--- WHAT YOU NEED TO DO ---
Look through the listing below, and wherever a line has the string "agent", copy it.

START RECORDED INFORMATION

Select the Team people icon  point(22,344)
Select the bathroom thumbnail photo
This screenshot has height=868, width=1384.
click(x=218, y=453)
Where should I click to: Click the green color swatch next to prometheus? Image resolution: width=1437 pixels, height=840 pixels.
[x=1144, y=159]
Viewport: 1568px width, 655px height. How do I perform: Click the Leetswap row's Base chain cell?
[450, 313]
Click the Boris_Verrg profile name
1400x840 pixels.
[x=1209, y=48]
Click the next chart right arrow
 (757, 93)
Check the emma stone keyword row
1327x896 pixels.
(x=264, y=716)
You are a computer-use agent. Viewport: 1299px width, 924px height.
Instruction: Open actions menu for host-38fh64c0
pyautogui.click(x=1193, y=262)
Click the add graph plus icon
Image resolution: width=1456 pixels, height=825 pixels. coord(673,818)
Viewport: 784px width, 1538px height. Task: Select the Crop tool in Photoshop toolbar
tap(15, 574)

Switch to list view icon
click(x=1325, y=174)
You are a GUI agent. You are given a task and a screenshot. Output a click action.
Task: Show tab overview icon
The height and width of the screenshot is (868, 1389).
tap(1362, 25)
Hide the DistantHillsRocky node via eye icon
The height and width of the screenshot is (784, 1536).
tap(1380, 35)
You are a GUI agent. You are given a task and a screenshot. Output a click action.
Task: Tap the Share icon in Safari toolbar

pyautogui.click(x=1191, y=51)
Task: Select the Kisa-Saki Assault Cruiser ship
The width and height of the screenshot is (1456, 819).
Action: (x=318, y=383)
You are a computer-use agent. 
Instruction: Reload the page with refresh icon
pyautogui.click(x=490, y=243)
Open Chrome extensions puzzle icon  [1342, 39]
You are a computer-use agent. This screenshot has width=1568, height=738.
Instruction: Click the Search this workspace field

END RECORDED INFORMATION

--- ANSWER TO THIS TASK ---
You are a computer-use agent. Viewport: 1299px width, 924px height.
You are a GUI agent. You are given a task and a screenshot. Output a click action.
You are a GUI agent. You are given a task and a screenshot. Output a click action.
You are a computer-use agent. 
You are a computer-use agent. This screenshot has width=1568, height=738.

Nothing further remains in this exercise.